Les perturbations d’un temps brumeux instable nous obligent à jouer de tous les stratagèmes pour avancer à la voile. Prise de ris, tangonnage du génois, motorsailing, … La dernière heure du chenal d’entrée dans les hauts fonds avec vent dans le dos et courant de face : la mer formée déferle en rouleaux qui rattrapent notre arrière et dévient le safran de Boisbarbu. De toute façon, sur une étape de 16 heures, il faut bien accepter plusieurs heures de courant contre. A 18h30, l’arrivée devant le port de Vlieland est plutôt « sportive » avec force 6 et un puissant courant traversier que je négocie par un « bac », en travers, pour m’introduire dans le sas très étroit de l’entrée, ou tout se calme d’un coup, ou la tension de nos épaules peut se relâcher. J’avais appris cette technique de « bac » dans ma jeunesse, en pratiquant le kayak en rivière. Le port bondé est devenu exigu, et nous amarrons à couple d’un cata Outremer 45, lui-même à couple de 3 autres voiliers.
Le village est chouette, bâti d’anciennes maisons de pêcheurs en briques, vivant et animé, avec de multiples commerces et loueurs de vélos.
Du sommet des dunes on aperçoit les kilomètres de plages de sable qui bordent l’île, comme toutes les îles de la Frise.
5ème jour : Den Helder
Enfin une matinée de repos, que Gérard A met à profit pour courir sur les plages, pendant que Régine visite l’île à bicyclette, et que je retourne au village pour avitailler en boulangerie.
Nous démarrons cette petite étape de 37 milles à 13h. Etape sans problème, sous voiles par un vent de force 4, en passant devant une plateforme pétrolière off-shore et traversons quelques milles de bancs de sable (1,20m sous la quille) curieusement balisés. Rentrée à la voile du grand port militaire de Den Helder (la principale base marine de Hollande) abritant une petite marina de plaisance ou l’on amarre à couple d’un voilier dont le propriétaire nous accueille avec le sourire et beaucoup d’amabilité et d’intelligence. Comme l’an dernier ici, je profite des bons équipements de laverie pour faire une lessive et la sécher.
6ème jour : Scheveningen
Dès la sortie du port, à 5h, les voiles sont établies avec 12 nœuds de sud-est qui nous permet de sortir du chenal sur un seul bord, en coupant parfois sur les bancs, en dehors des balises latérales, avant l’heure de basse mer. Une matinée de pétole ou le moteur ronronne et les équipiers « respirent fort ». Dans l’après-midi, nous passons au raz d’un parc off-shore de 35 éoliennes ou 3 bateaux de service entretiennent celles qui sont défectueuses. Images imposantes que ces fantômes du vent maintenant implantés dans les mers modernes.
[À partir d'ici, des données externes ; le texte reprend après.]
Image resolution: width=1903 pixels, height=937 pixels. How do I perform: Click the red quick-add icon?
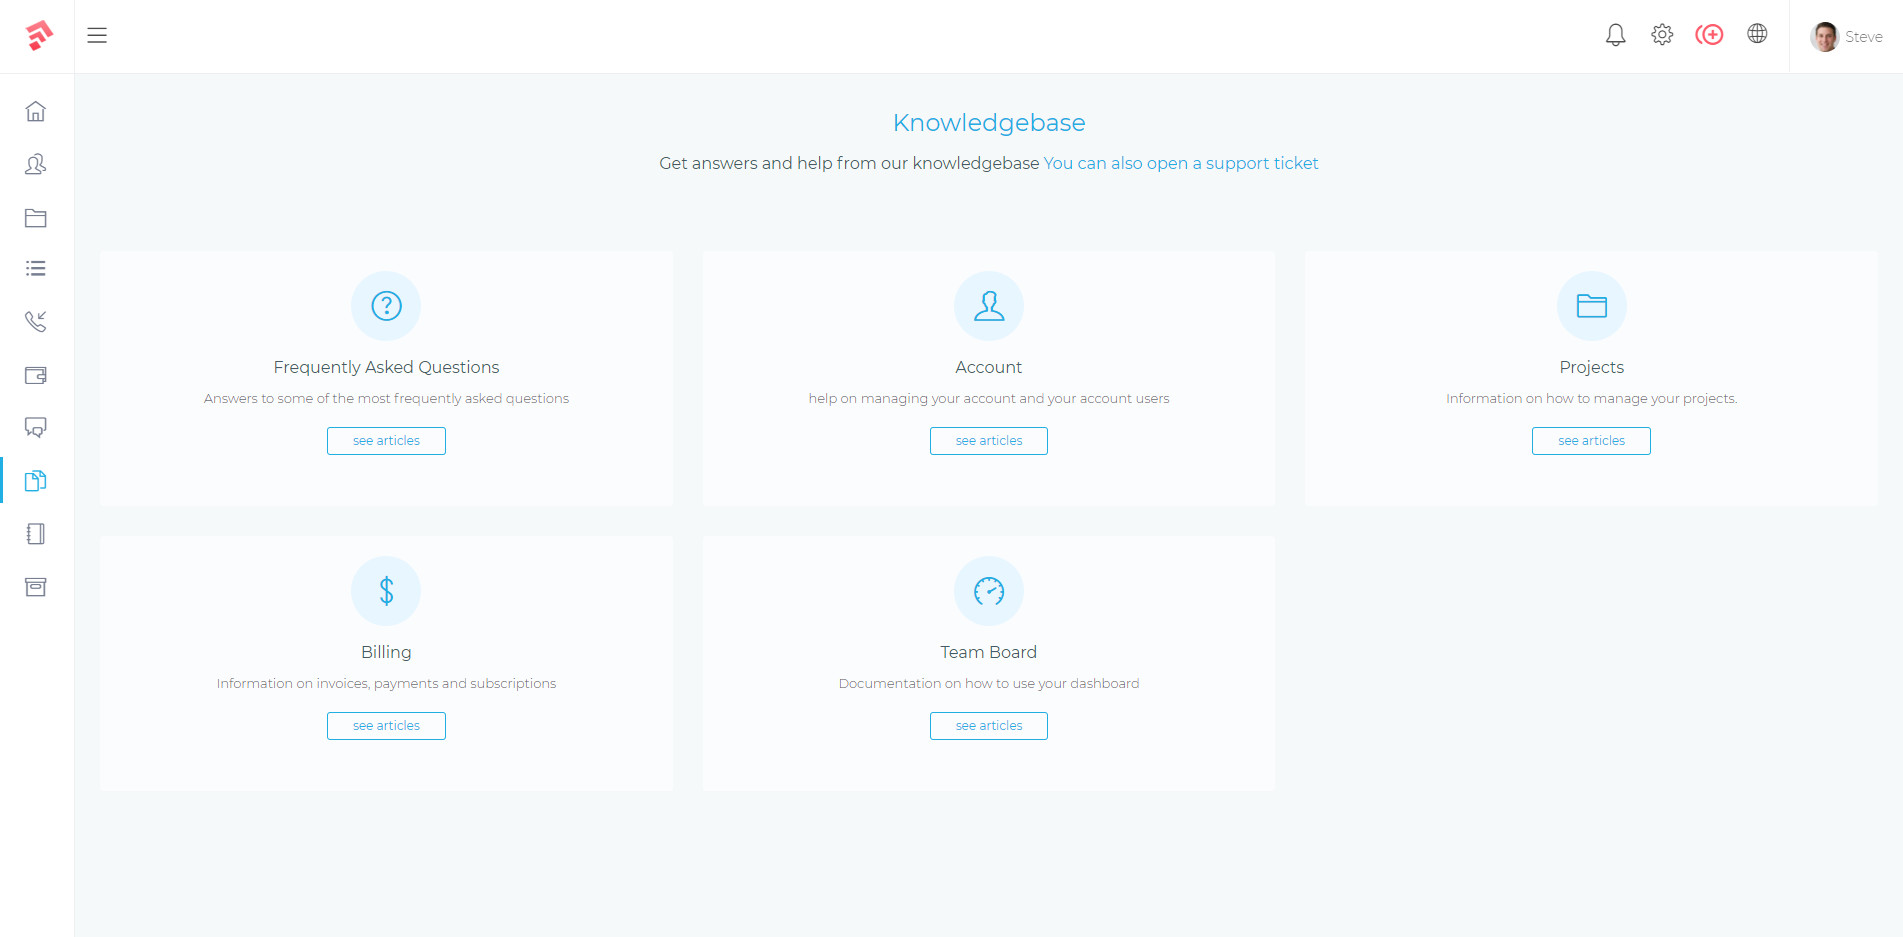click(1710, 34)
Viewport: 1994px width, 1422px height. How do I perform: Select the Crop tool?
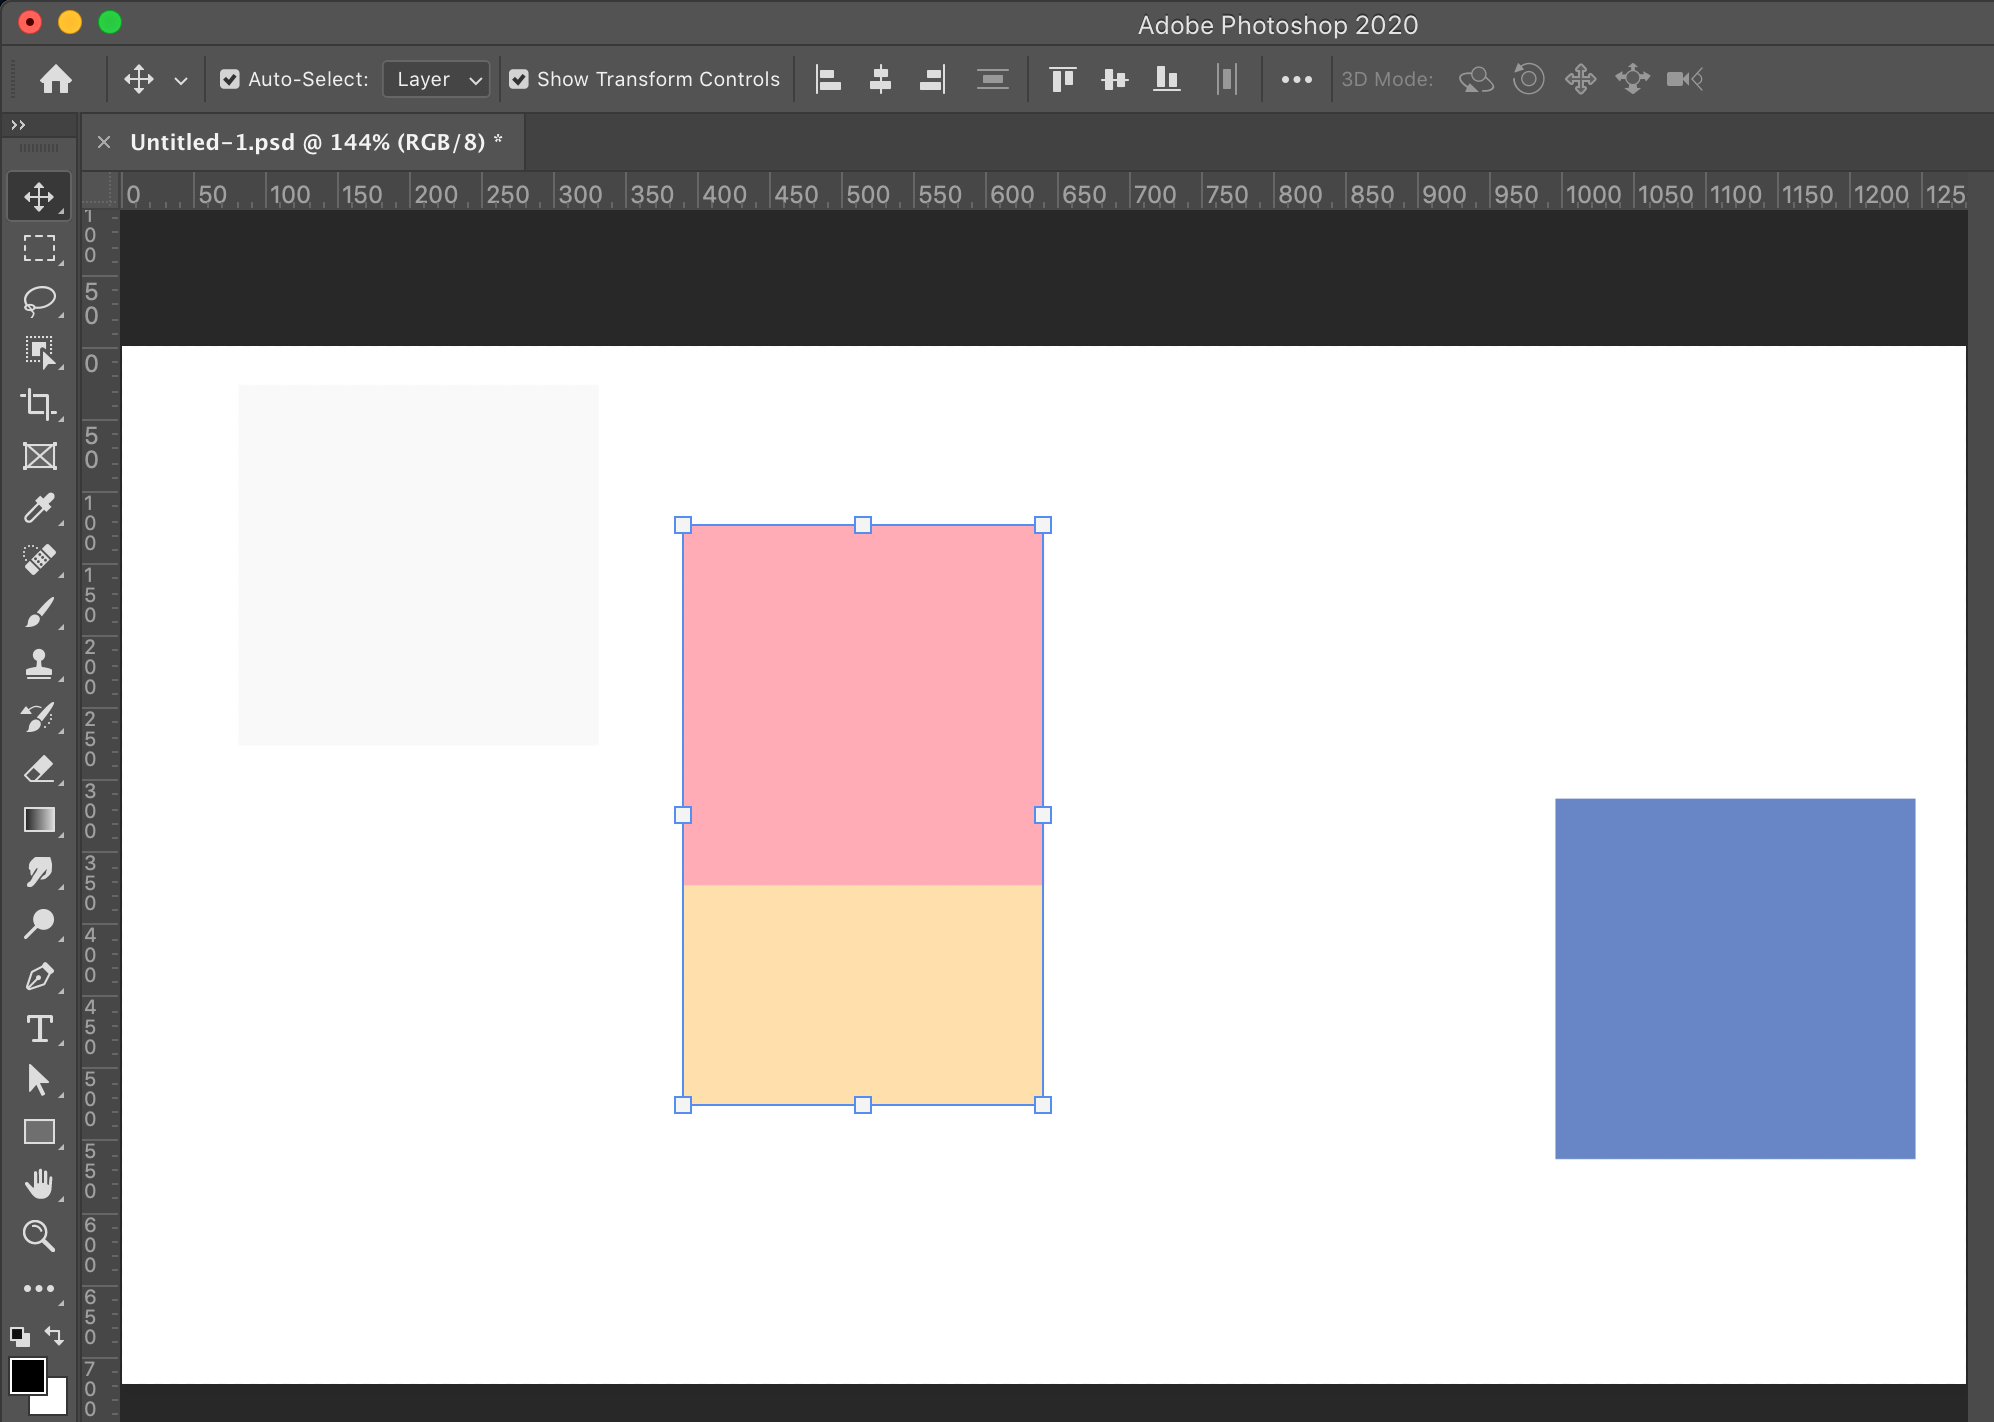(x=39, y=404)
A 17h, nous amarrons à couple d’un voilier Dufour, dans le vieux port que j’ai choisi car étant juste au pied du centre-ville. Le jeune couple allemand qui découvre la voile, nous accueillent avec le sourire et nous demandent conseil sur leur accastillage et les manœuvres de voile qu’ils découvrent. Scheveningen est cette année très animée, et son bord de mer rempli de vacanciers, sur les plages, aux terrasses et sur la promenade. Grand beau temps et chaud : 23° ! J’emprunte un vélo pour aller faire les courses au supermarché.
7ème jour : Ostende
Sur une mer plate, Boisbarbu file sous spi jusqu’en début de nuit, sans traverser le TSS (le rail). Devant Rotterdam, l’AIS montre une centaine de tankers et porte containers stationnés dans Europort. A notre grand soulagement, le chenal d’accès que nous traversons, n’est pas encombré de navires et nous n’avons pas à nous dérouter pour éviter une éventuelle collision. La nuit, nous nous relayons de quart sous génois tangonné. Devant Zeebruge, Loic doit éviter 2 gros cargos qui nous rasent. Arrivée sous voile dans le port d’Ostende ou nous amarrons dans un trou de souris, sous les quais animés par une foule de touriste.
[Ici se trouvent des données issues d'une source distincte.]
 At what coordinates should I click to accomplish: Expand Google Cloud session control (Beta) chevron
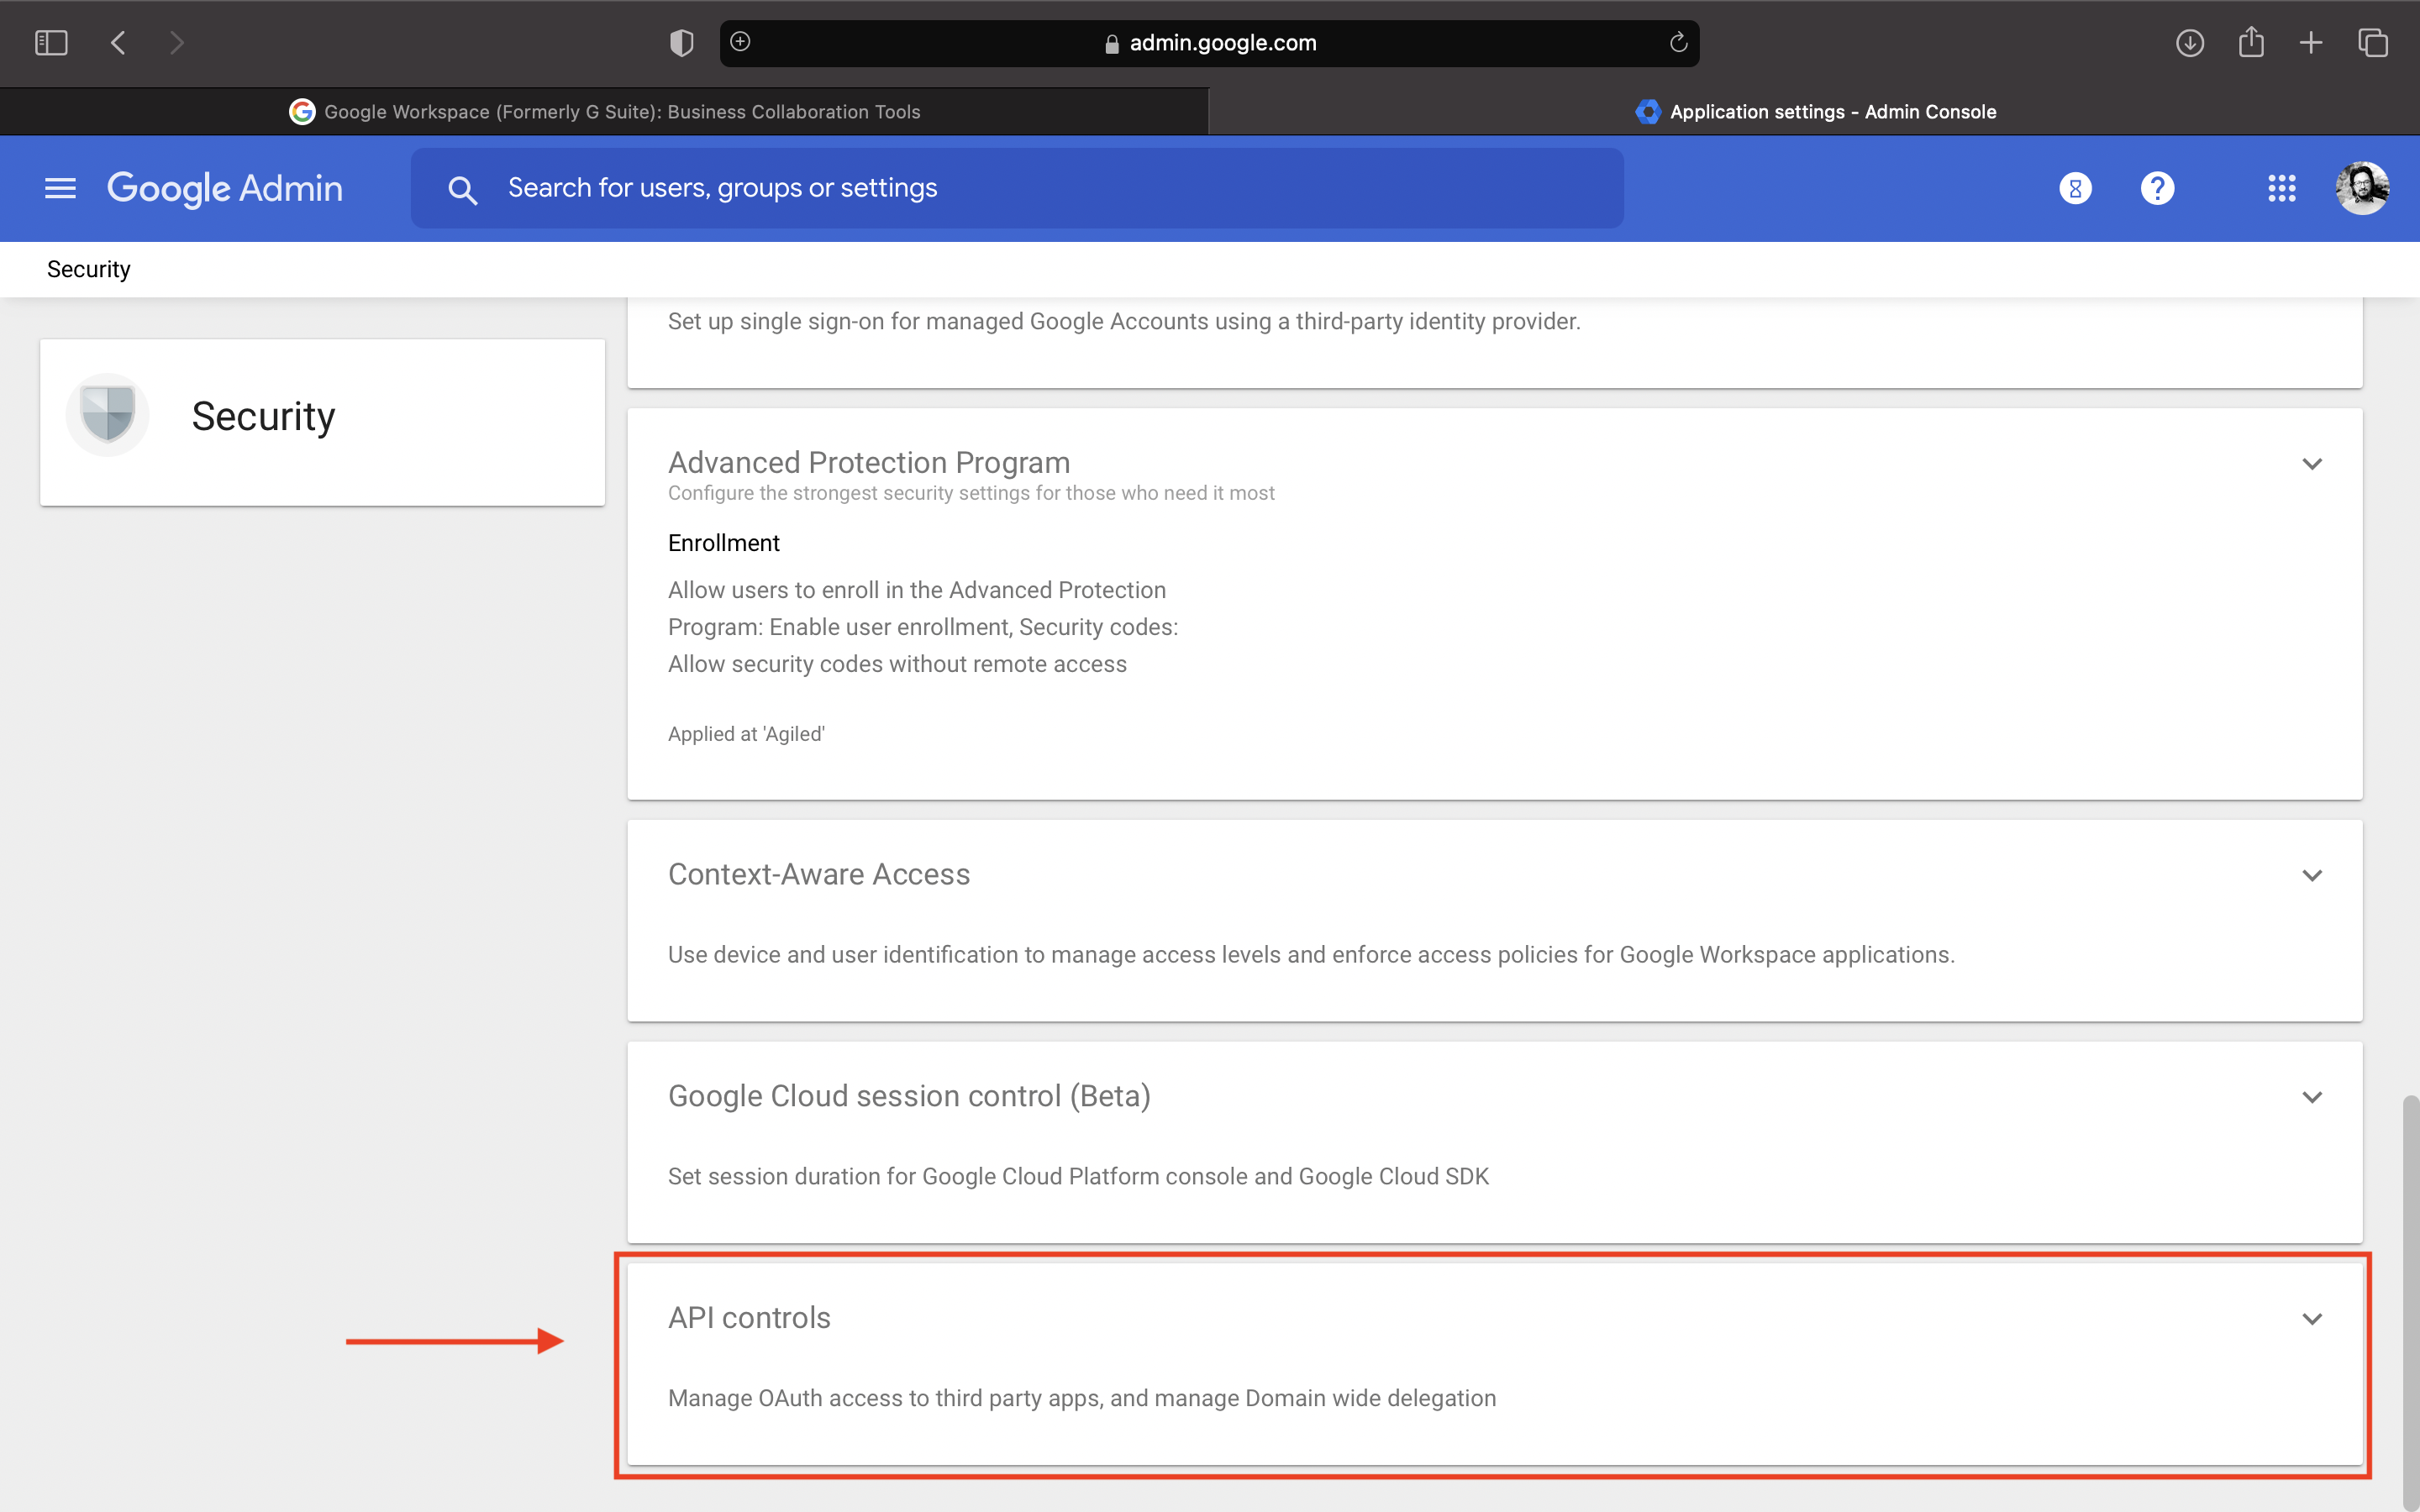(x=2312, y=1098)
Au vu de la météo qui annonce un calme plat pour le lendemain, nous quittons Ostende le soir pour profiter de vents qui devraient nous porter jusqu’à Dunkerque ou nous pourrons relâcher une journée.8ème jour : Dunkerque
Je savais par mon ami Eric, originaire de Dunkerque, que l’accès à Dunkerque est protégé par un dédale de banc de sables sur plusieurs dizaines de milles. Le vent étant modéré, je décide de prendre la route la plus courte entre la côte et les premiers bancs de sable. Une route qui demande une attention constante pour ne pas en dévier, et qui nous permet, pour une fois, de voir défiler le paysage côtier de longues plages de sable bordées de barre d’immeuble. L’arrivée dans la rade de Dunkerque de nuit n’est pas évidente en raison des multiples éclairages de la ville qui dissimulent le balisage maritime.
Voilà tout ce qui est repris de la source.